# Insulating garage for a woodshop



## logan.newman (Jun 14, 2012)

Hi all - I'm looking for advice and I can't seem to find any help here. I have a 22' x 23' unfinished garage that I am currently working on turning into a woodshop. It has 2x4 walls with a plywood exterior and moisture barier. The walls are 2x6's and are about 11 feet in length to center. I checked r-values for my area, and with the 2x4's the best i can really get (especially at an affordable proce) is r13. I'm hoping to put in a woodstove at some point to help with heat when i work in the winter.

My question deals with the roof and the spaces between the roof and walls. 
1. Should I use the r13 on the ceiling? Does it go right up to the roof vent and then leave that open?

2. Can I spray foam sealant into the crevices between the walls and the roof joists? Will that cause issues for venitlation?

3. Can I get the foam board for the ends of the roof (where that big space is that is only covered by plywood), or should I cover that in the rolled insulation too? 

Thanks for your help!


----------



## packer_rich (Jan 16, 2011)

Sorry, but your post says 2x4 walls, then 2x6 walls.Which one is it? Are you going to drywall the ceiling? If you don't need that space, the lower ceiling means you could use blown in insulation, and you have less space to heat. that will also mean there is no need to insulate the gable ends. Don't block the space above the wall, you need the ventilation.


----------



## logan.newman (Jun 14, 2012)

Sorry - the walls are 2x4's and the ceiling trusses are 2x6's. the 2x6's overhand the walls and the soffit has lots of light and air passing through. What can I do here for heat?

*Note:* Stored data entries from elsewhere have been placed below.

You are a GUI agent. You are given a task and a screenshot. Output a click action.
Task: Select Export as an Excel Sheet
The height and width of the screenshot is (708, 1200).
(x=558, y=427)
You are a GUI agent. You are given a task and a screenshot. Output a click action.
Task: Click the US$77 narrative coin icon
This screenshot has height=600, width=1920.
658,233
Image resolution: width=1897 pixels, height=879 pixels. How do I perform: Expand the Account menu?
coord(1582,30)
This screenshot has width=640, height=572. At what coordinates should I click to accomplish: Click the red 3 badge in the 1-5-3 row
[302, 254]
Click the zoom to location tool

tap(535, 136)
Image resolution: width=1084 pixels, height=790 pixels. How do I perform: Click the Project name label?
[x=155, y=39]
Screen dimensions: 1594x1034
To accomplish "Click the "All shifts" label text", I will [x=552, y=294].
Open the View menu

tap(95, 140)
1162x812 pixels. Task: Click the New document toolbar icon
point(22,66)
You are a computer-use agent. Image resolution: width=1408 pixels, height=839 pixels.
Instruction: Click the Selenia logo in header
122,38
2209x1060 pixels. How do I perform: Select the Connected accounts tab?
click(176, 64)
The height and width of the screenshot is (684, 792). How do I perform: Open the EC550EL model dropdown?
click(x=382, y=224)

I am not making an attic space as i want the space of the ceiling to hang lights and my air filter and the joists themselves are only about 7.5' off the floor. If i leave the gable ends bare what should i use to cover them to minimize heat loss? 

Thanks again


----------



## wkearney99 (Apr 8, 2009)

Pictures would help, a lot.

The roof needs to breathe. Air has to be able to come up from under the side soffits. This then travels up along under the roof and then out through the top center vent. When you enclose the space below you need to make sure the roof still breathes this way. 

If you want better wall insulation then you could simply stud-out the walls to give you greater depth for insulation. This would also give inset the ends of the rafters a bit to aid insulating without blocking the soffit ends. Same thing with the ceiling. Otherwise you'd have to look at using a spray foam insulation that would turn the whole space into a warm zone.

Don't know that I'd go with a wood stove in a wood shop. Just make sure that dust collector/air handler really does a good job of getting all wood dust out of the air. And be sure to put in at least one carbon monoxide sensor. You don't want to have fumes leak, build up and kill you.


----------



## logan.newman (Jun 14, 2012)

It would be cost prohibitive for me to stud out the walls. I think i will be fine with the r13 and wearing a sweatshirt if i need to. I'm more concerned about the best way to do the attic. Can I put the r13 on the underside of the roof and push it towards one of the joists to allow air flow to the ridegeline? What should i do on the open gable side? Can/should i use foam board? Can/should i stick with the r13?
thanks


----------



## wkearney99 (Apr 8, 2009)

You have to leave an air gap under the roof to allow it to breathe. Usually done with baffles from the soffits to the ridgeline (assuming there's a ridge vent there).


----------



## Evstarr (Nov 15, 2011)

Which means that in order to retain your heat you will need a finished ceiling. Either vaulted or flat but the underside of the roof deck needs air flow. So one choice is a flat ceiling below on the bottom chord of the trusses or a vaulted ceiling of maybe 2" foam board covered with drywall (the foam has to be protected from fire in a habitable space)


----------



## Centex2011 (Dec 14, 2011)

Although I cannot help with the insulation issues, I will say about the wood stove, my father-in-law couldn't put one in his wood shop due to insurance reasons. He said insurance would not cover the shop if he had a wood stove in there. That might be something to consider as far as the insulation. That was in Missouri, not sure if that would be a problem where you are.


----------